+++ EXTRACTED MATERIAL +++

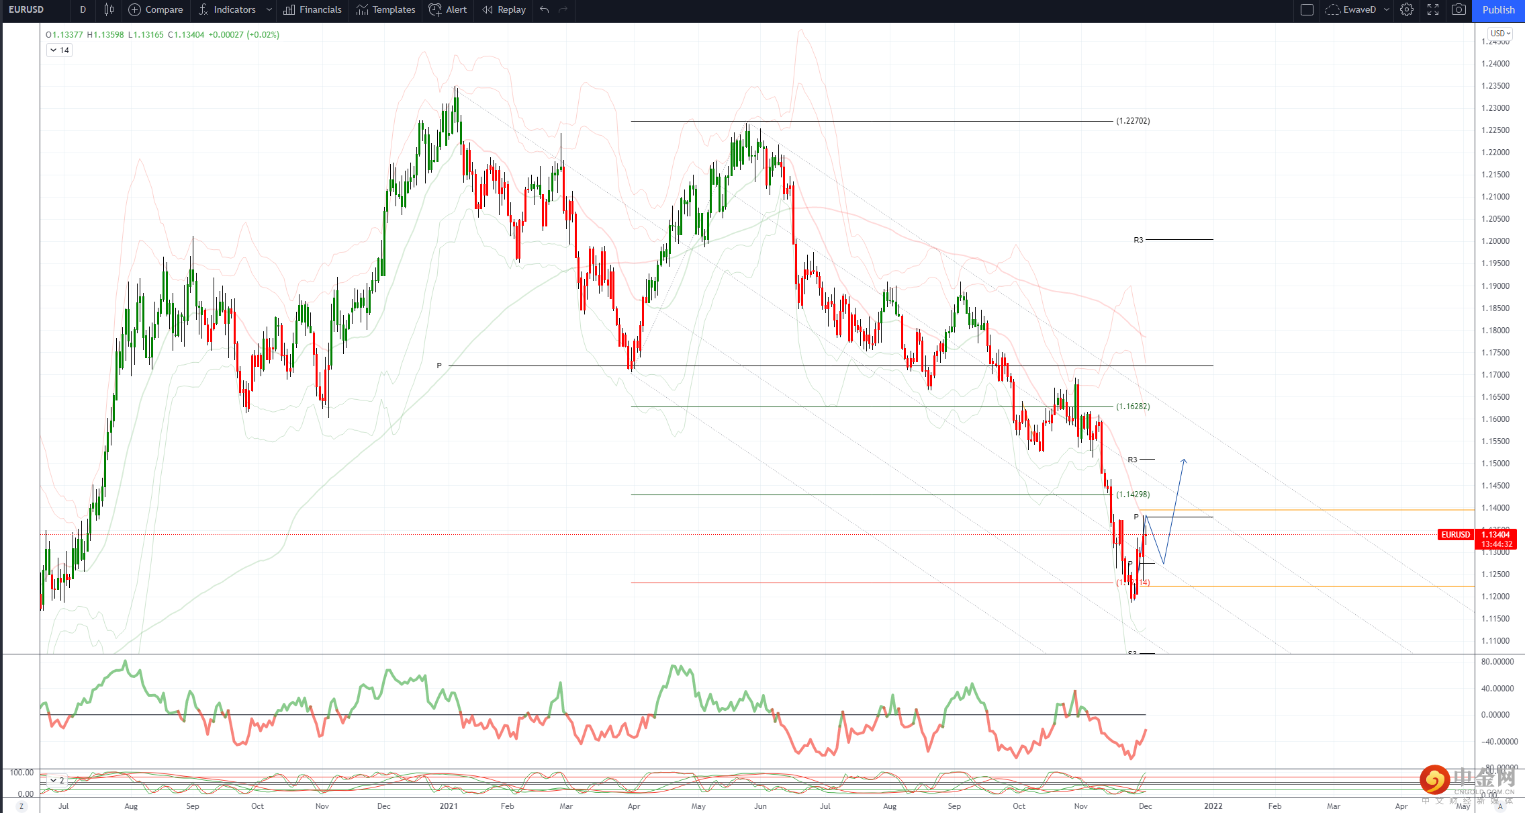This screenshot has width=1525, height=813.
Task: Open the Indicators dialog
Action: click(x=227, y=9)
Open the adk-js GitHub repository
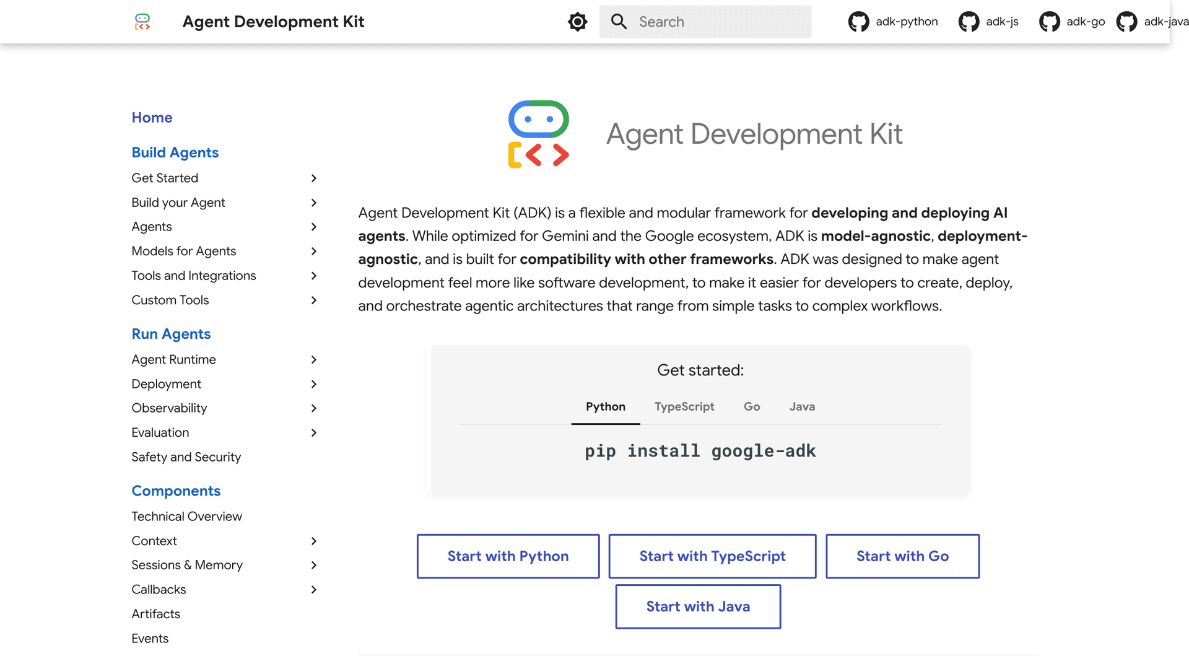Screen dimensions: 1189x669 (988, 22)
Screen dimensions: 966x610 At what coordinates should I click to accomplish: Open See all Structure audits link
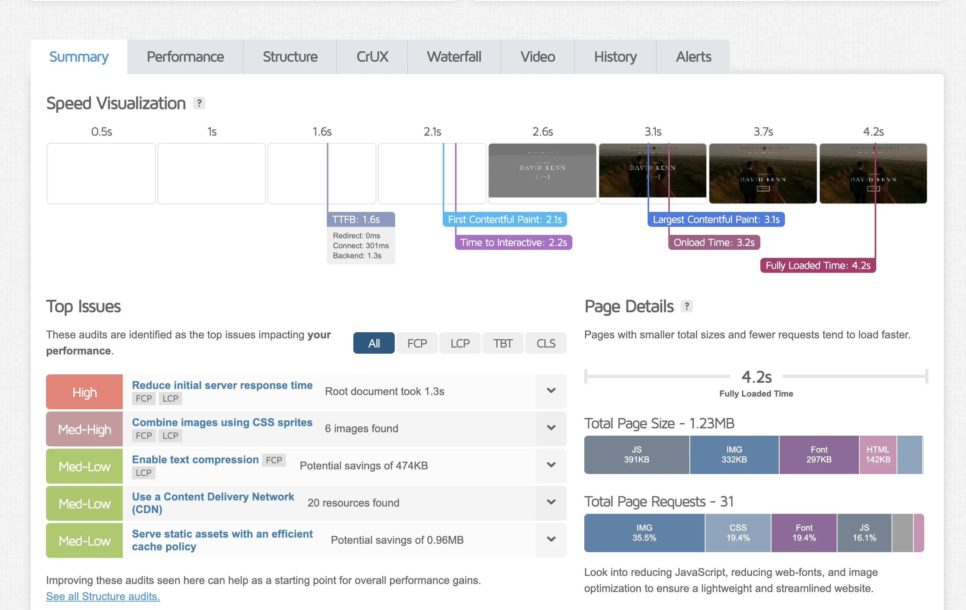[103, 596]
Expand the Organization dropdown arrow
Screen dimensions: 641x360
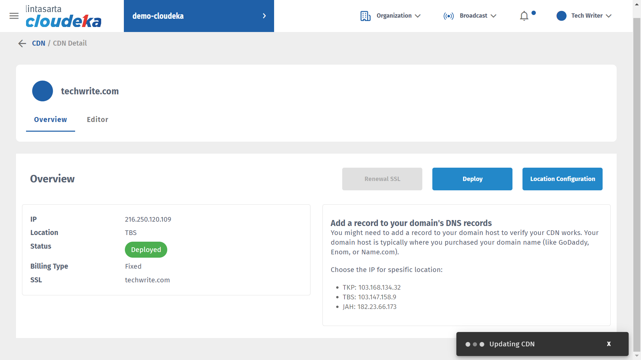418,16
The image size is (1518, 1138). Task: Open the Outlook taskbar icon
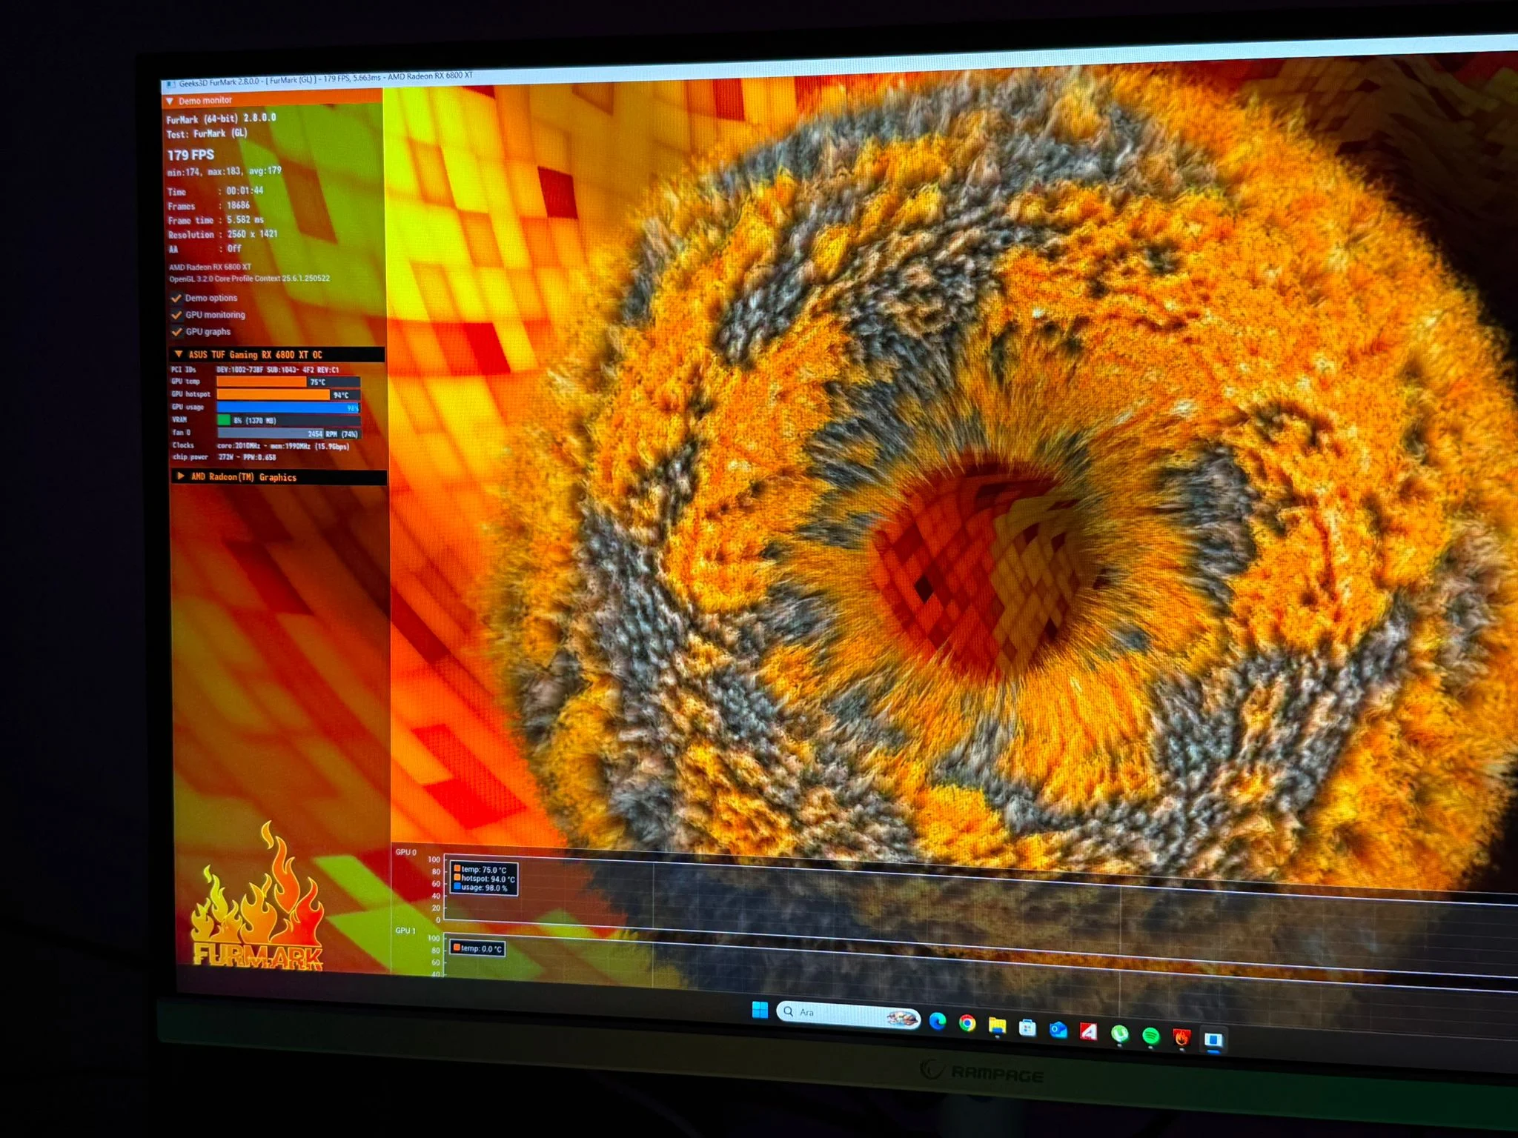[x=1058, y=1029]
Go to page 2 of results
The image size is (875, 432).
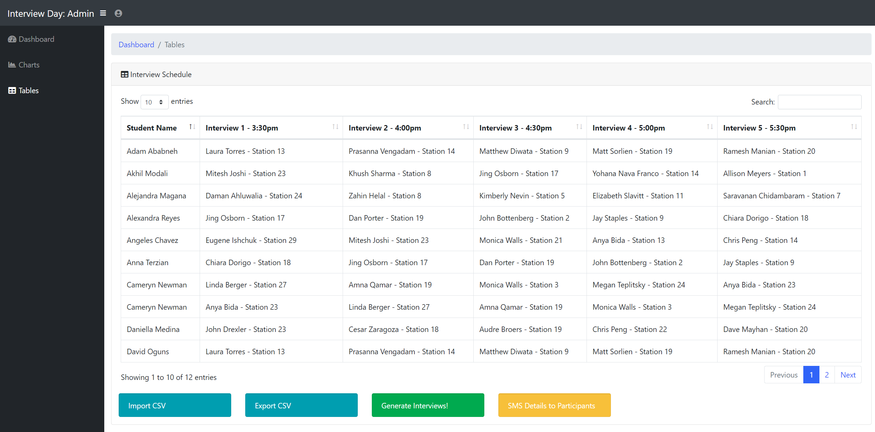click(x=827, y=375)
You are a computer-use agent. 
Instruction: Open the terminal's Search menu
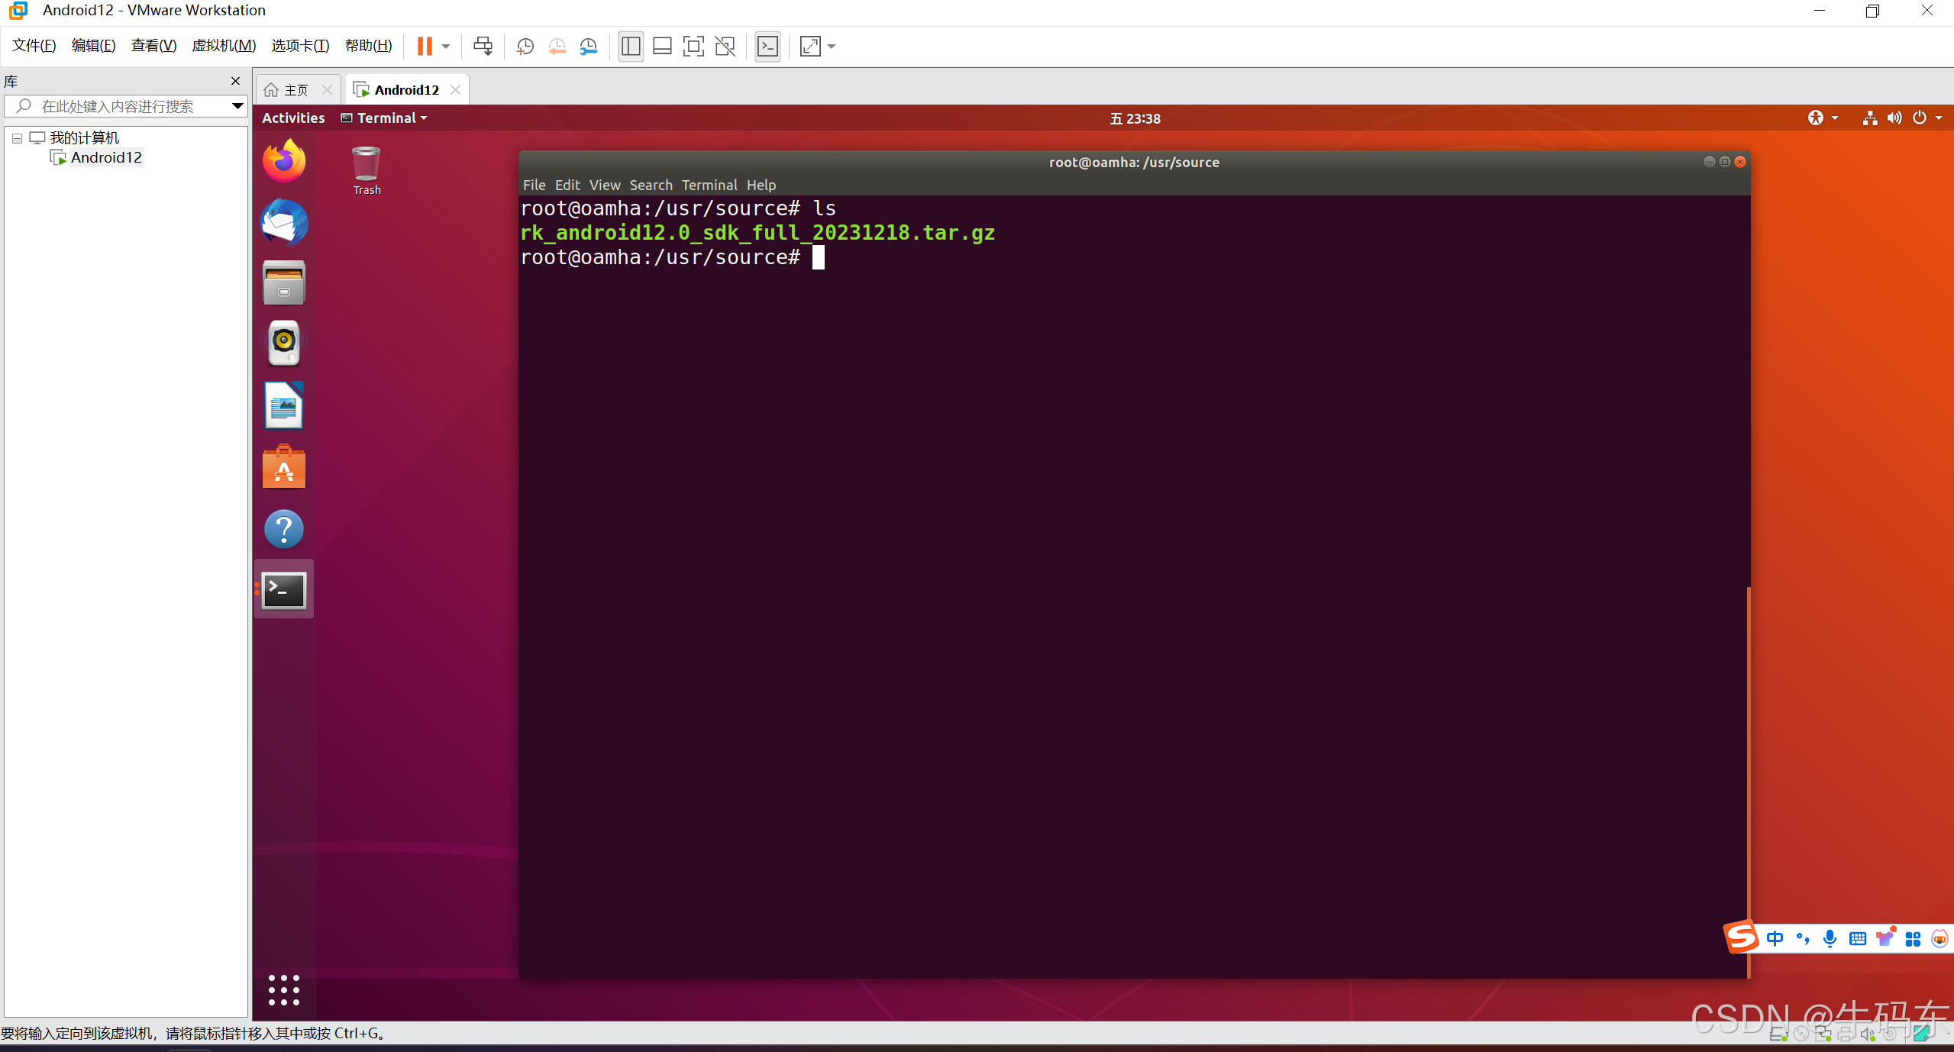tap(651, 185)
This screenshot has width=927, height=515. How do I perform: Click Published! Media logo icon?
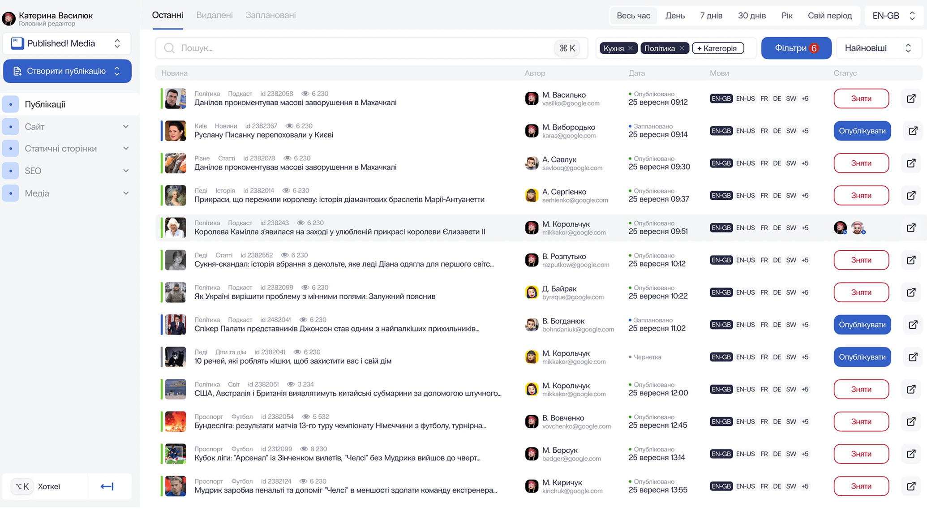pyautogui.click(x=17, y=43)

+++

### ACTION ITEM
Retyping is limited to the line with "Open the adk-js GitHub repository" and the lines after it in the material above; give them exactly and leave out the pictures.

### ANSWER TO THIS PROBLEM
Open the adk-js GitHub repository
Screen dimensions: 1189x669 (988, 22)
Screen dimensions: 966x610 At what coordinates should I click to accomplish: Open See all Structure audits link
[103, 596]
Expand the Organization dropdown arrow
Screen dimensions: 641x360
418,16
The image size is (1518, 1138). Task: Open the Outlook taskbar icon
[x=1058, y=1029]
Go to page 2 of results
The image size is (875, 432).
click(x=827, y=375)
You are a computer-use agent. 
Instruction: Open the terminal's Search menu
tap(651, 185)
This screenshot has width=927, height=515. How do I perform: Click Published! Media logo icon?
pyautogui.click(x=17, y=43)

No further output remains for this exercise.